(DATA UNDER STUDY):
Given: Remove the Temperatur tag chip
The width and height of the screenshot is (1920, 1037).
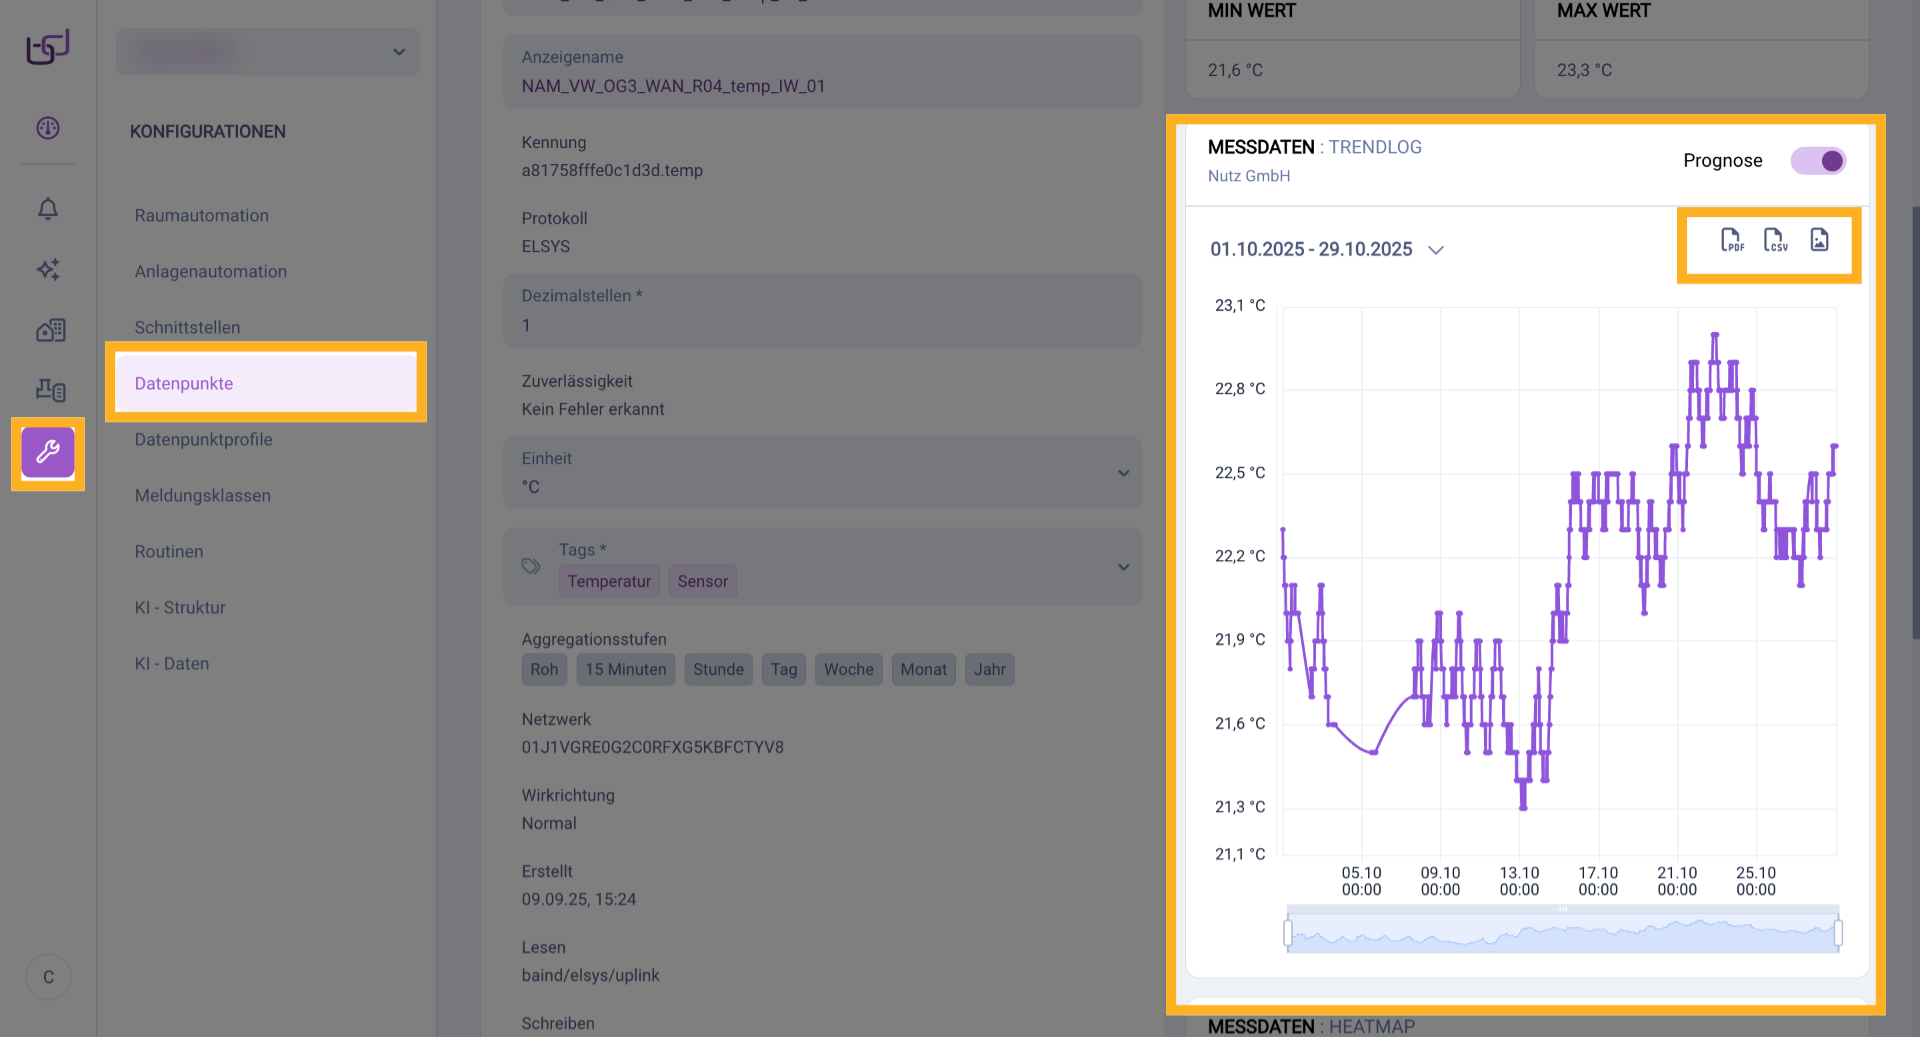Looking at the screenshot, I should [x=609, y=581].
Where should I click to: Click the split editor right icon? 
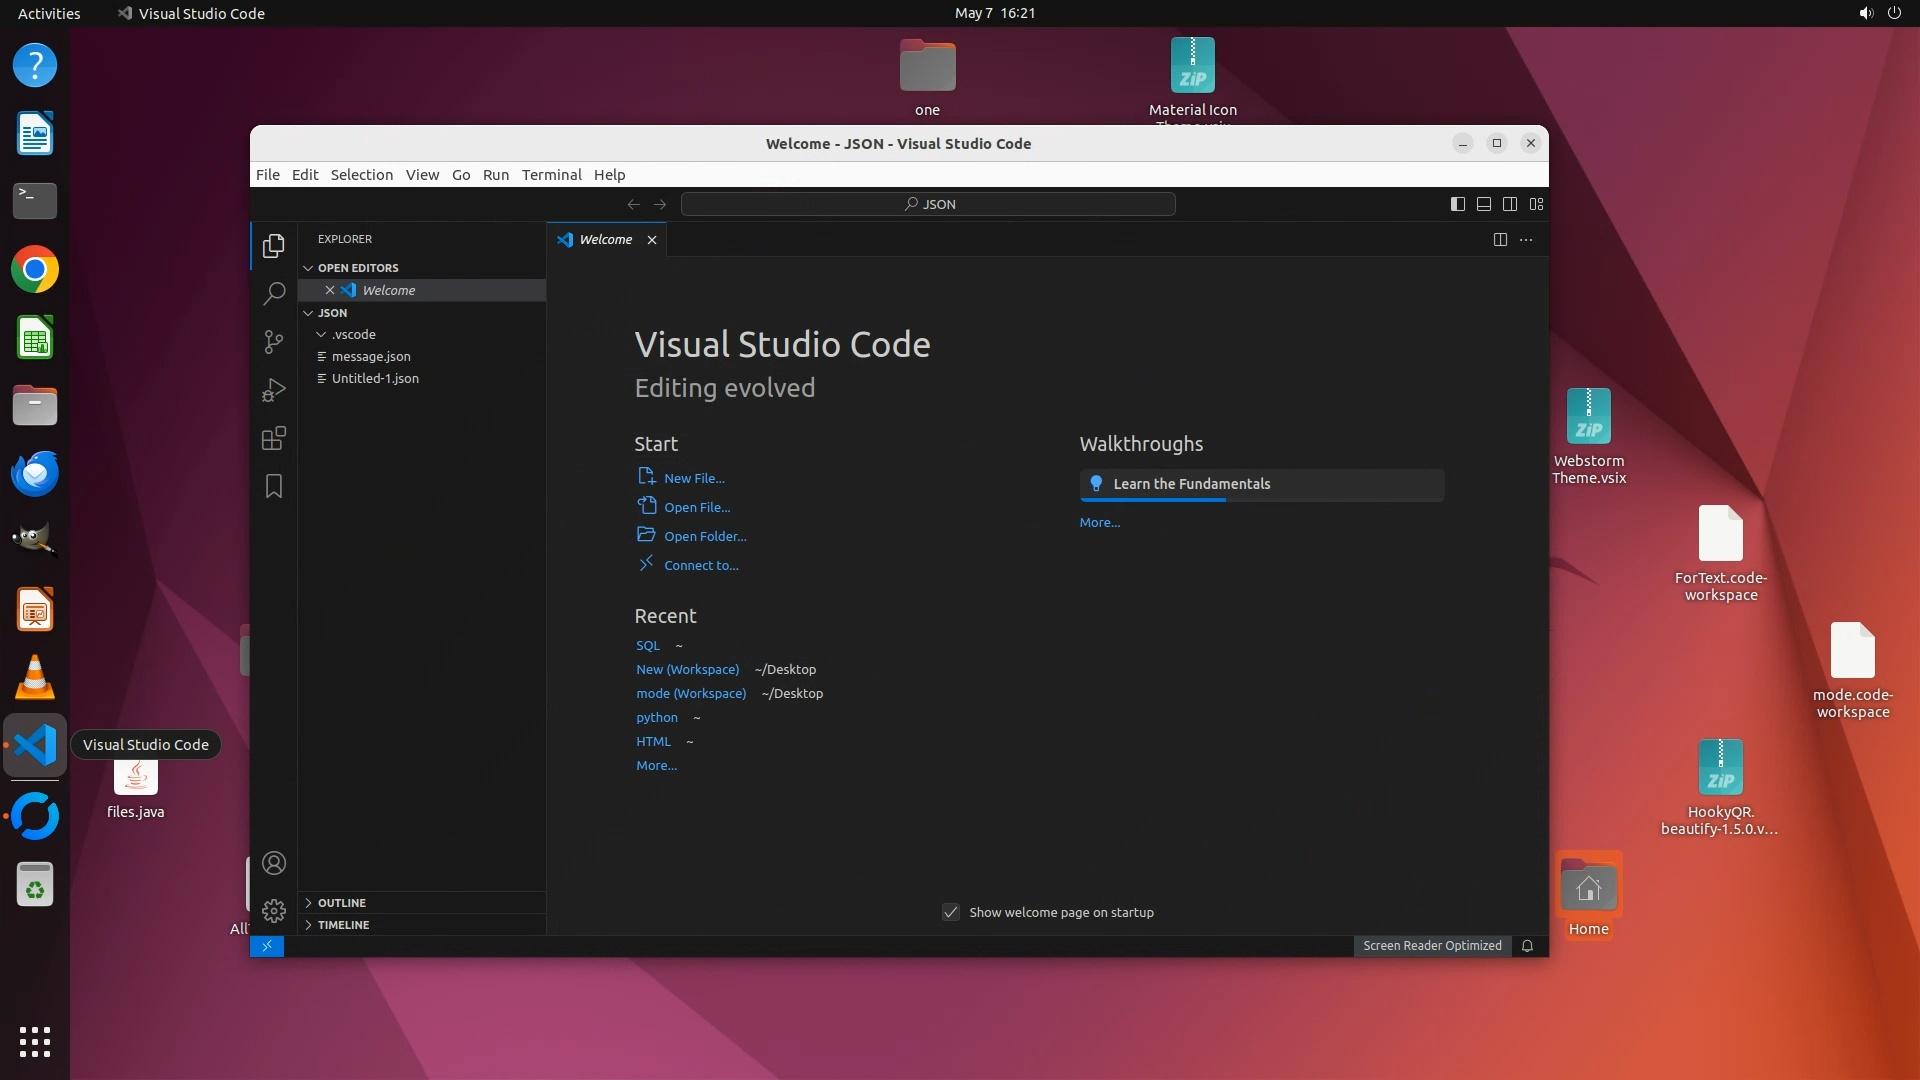click(x=1500, y=240)
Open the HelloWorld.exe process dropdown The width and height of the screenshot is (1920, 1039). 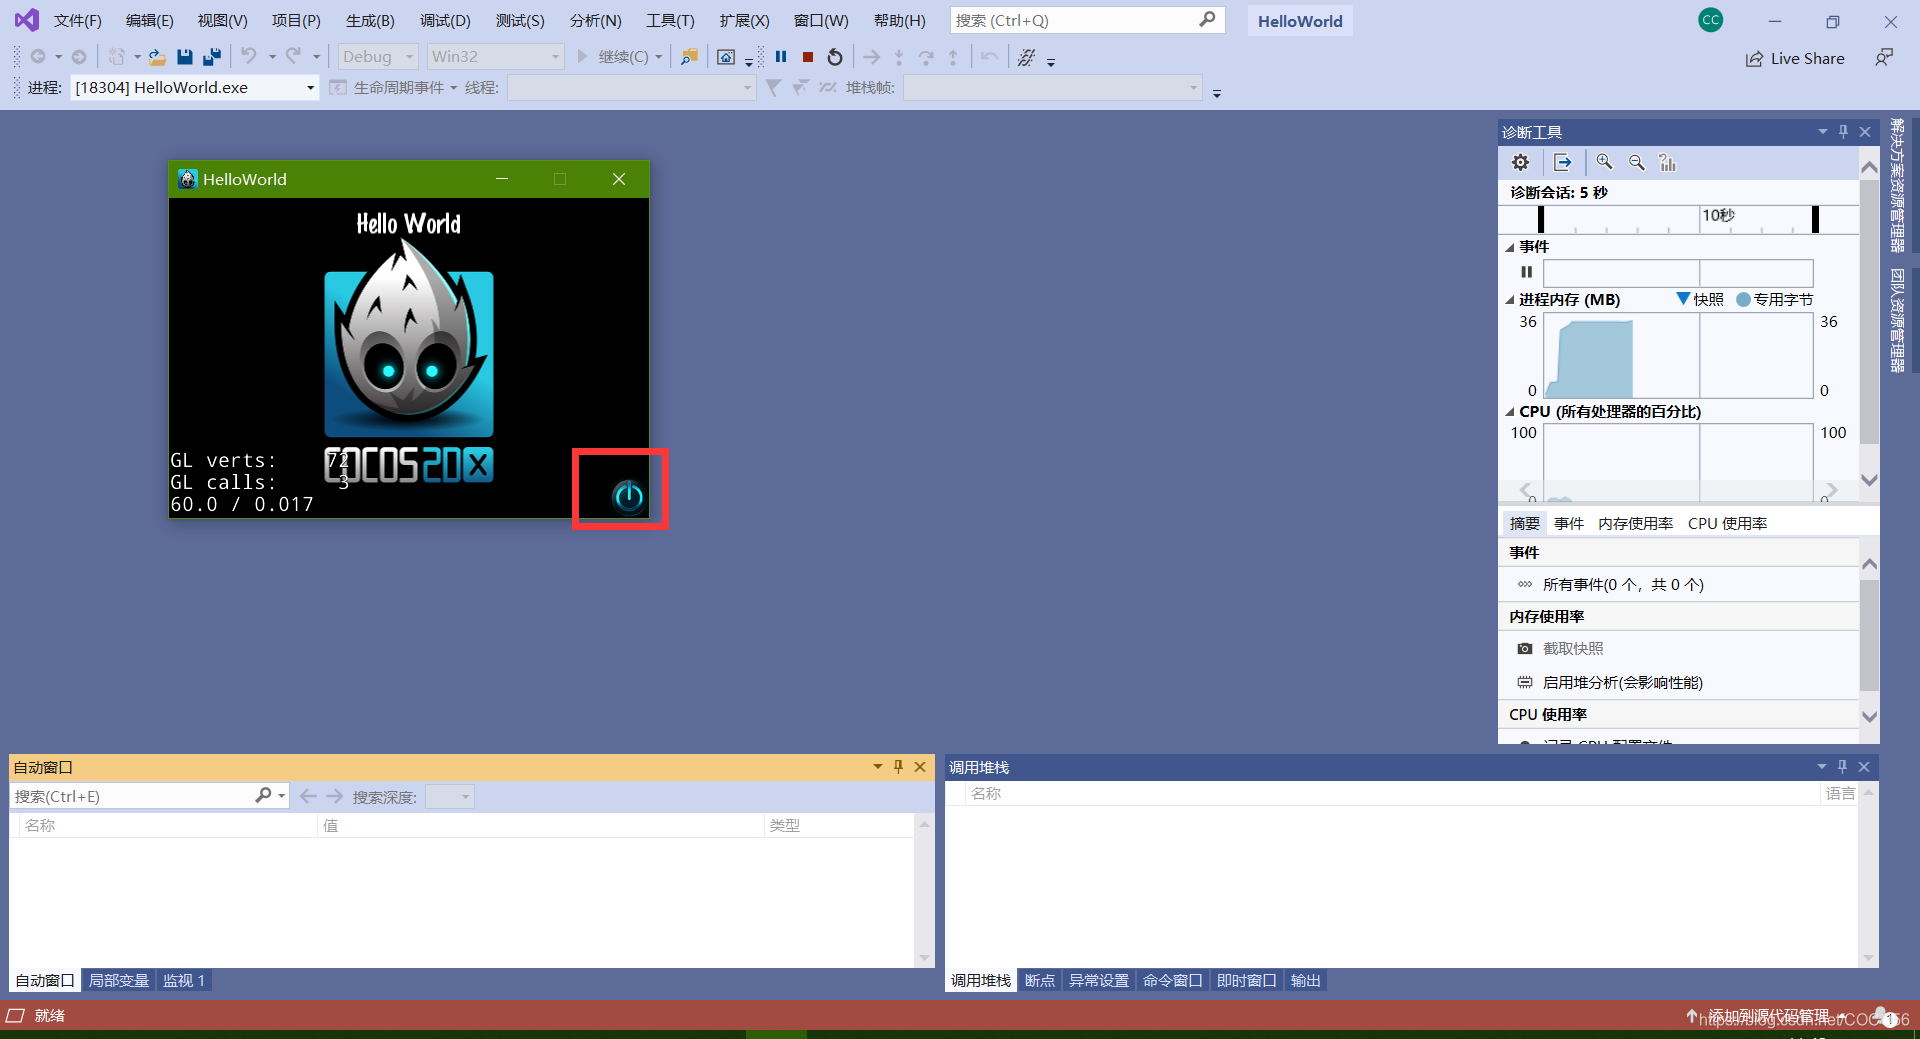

(TASK TO COMPLETE):
Repeat exactly the lines from the one containing "The width and height of the screenshot is (1920, 1037)." through the last line of the records above, both included, and leave out the pictures.

(SOLUTION TO THIS TASK):
The width and height of the screenshot is (1920, 1037).
Looking at the screenshot, I should [x=609, y=581].
Where should I click to: Click the split editor right icon? 
click(x=1500, y=240)
Open the HelloWorld.exe process dropdown The width and height of the screenshot is (1920, 1039). 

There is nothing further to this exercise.